• One Thousand Witches Arrested!


    Ok, I thought we could get some perspective here, especially us jaded Zimbabweans within Zimbabwe.

    The President of Gambia, (above with his wife at a campaign rally) has had 1 000 witches "arrested" in a "smelling out" operation undertaken by witch-hunters from neighbouring Guinea. This was after the death of the president's beloved aunt, which death he publicly blamed on witchcraft.

    Quite frankly, I do not see what the alleged witches had to complain about. They were not taken to a prison, but to a farm, where they were "forced to drink unkown substances that cause(d) them to hallucinate and behave erratically."!

    So, they were taken to a farm where they were plied with alcohol or some exotic concoction that got them high? And they are complaining?

    Thing is, apparently, this concoction induced deadly kidney reactions to at least two of the "abductees". Their deaths were said to be proof of their guilt.

    The same president of Gambia has also claimed that he can cure AIDS. He has set up a hospital within the State House where he treats sufferers.

    To top it all, the person who first reported on this story in a local Gambian newspaper has since been arrested and charged with spying and sedition.

    Now, I ask you, do you think that we have it at least half-good in Zimbabwe, inspite of the best efforts of our leaders to destroy us completely?

    Just a question, to get some perspective, I thought. 

    Oh, the story comes from the British Telegraph, coming out of London.

4 comments:

  1. RE Ausetkmt says:

    WOW, I am Very Happy that I was not in Gambia at the time or I would have turned him into a frog and his wife a snake, so we could have enjoyed a buffet of evil delight.

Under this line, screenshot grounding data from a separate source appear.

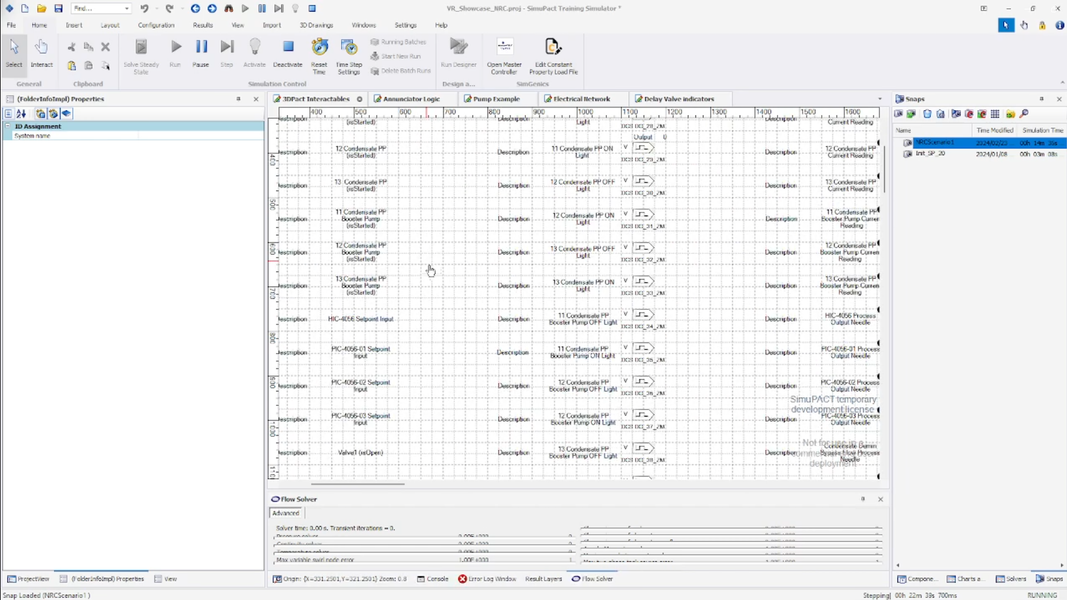Open the Configuration menu
Image resolution: width=1067 pixels, height=600 pixels.
click(156, 25)
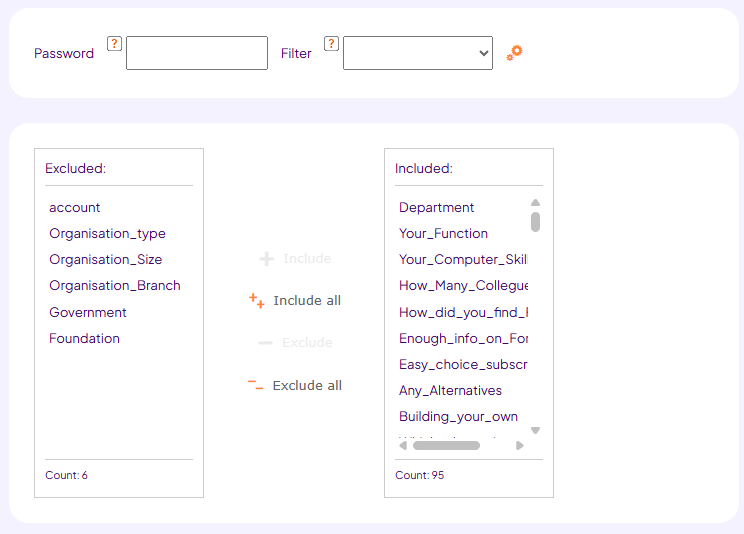This screenshot has width=744, height=534.
Task: Choose Any_Alternatives in Included list
Action: 450,390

    Somepeople need to meet their double on the street and have that said double act out their reverse side on them, quite suddenly.

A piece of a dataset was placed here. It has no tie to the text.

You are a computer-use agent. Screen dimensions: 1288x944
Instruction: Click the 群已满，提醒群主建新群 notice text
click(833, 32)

    could you imagine if that happened to Mugabe ?
    Or hell forbid Pimpin ASS President Jammeh,
    he's about one sick phuck.

  1. Thokozile says:

    That is a very interesting topic. I would like to focus not on the good or bad, right or wrong of what has happened in the Gambia, but on Witch-Craft. In Zimbabwe the colonial government introduced a law that made it criminal to accuse some one of practising witchcraft “Witchcraft Suppression Act”. This law has since been replaced by a section of the Criminal Codification and Reform Act, which now recognises that witchcraft does exist and one who uses witchcraft to harm or kill or threatens to do so can be prosecuted. In actual fact now you can escape arrest if you accuse some one of witchcraft, provided you can provide convincing proof that such accusation false within the precincts of the law.
    This was to do with Western practices and beliefs, against African customs, traditions and beliefs. This is about super-natural powers. Although in Europe many centuries ago they used to have the same witchcraft beliefs and used to stone to death those accused of being witches. They abandoned that for their own reasons and good, but we still have westerners who practice super-natural powers,e.g. psychics, etc.
    The Westerners in recent developments seem to accept supernatural powers that are done in the name of Christianity, eg if a Priest, Bishop or Reverend splashes water over a sick person’s head, apply some oil on his forehead and leads a prayer resulting in that person being healed. They accept such supernatural powers, but when a traditional healer, makes a sick person drink some concoction, kill a hen and uses the blood to bath, and that person gets healed, or finally conceives after years of failing to have a baby, such supernatural powers are evil and should not be accepted by those who follow the western line.
    One Kenyan Bishop Gilbert Deya was helping through his ministries women to conceive, there was no condemnation, but if a traditional healer does the same it is viewed as powers of the evil.
    Westerners when they settled in Africa, they dismissed everything they did not understand as evil. Would like to carry on but time is against me.

  1. goldensparks says:

    Hi friend.. Interesting post.. Nice blog work.. keep it up..
    will drop by your site often.. Do find time to visit my blog and post your comments..
    Have a great day.. Cheers!!!

  1. Thokozile says:

    The controversial isssues to address are that:-
    (i) Should it be generally accepted by Africans that there are people with super-natural powers that they can use to heal or harm people?
    (ii) Should their operations (witches and witch doctors) be regulated such that their super-natural powers are used for the common good?
    (iii) Will any legislation or violation thereof involving super-natural operations meet the standard of proof required in a competent court of law to prosecute? i.e. proof beyond reasonable doubt.
    (iv) Should it be dismissed outright that such super-natural powers do not exist, and then prosecute anyone who believes otherwise, or accuse anyone of such powers?
    (v) Should such legislation overseeing the issues of super-natural powers (witchcraft) be upheld, but its enforcement and the presiding of such matters be delegated to traditional customary courts, headed by Chiefs, etc? otherwise bringing them before the mainstream judiciary and law courts will render it useless, since conviction is mostly unlikely.
    Finally is witchcraft a myth or fact? can people get rid of it by merely denying its existance?
    How does the casting away of demons by a priest compare to the casting away of evil spirits by a spirit medium or witchdoctor? Is it not the same act of applying supernatural powers? Hey food for thought!!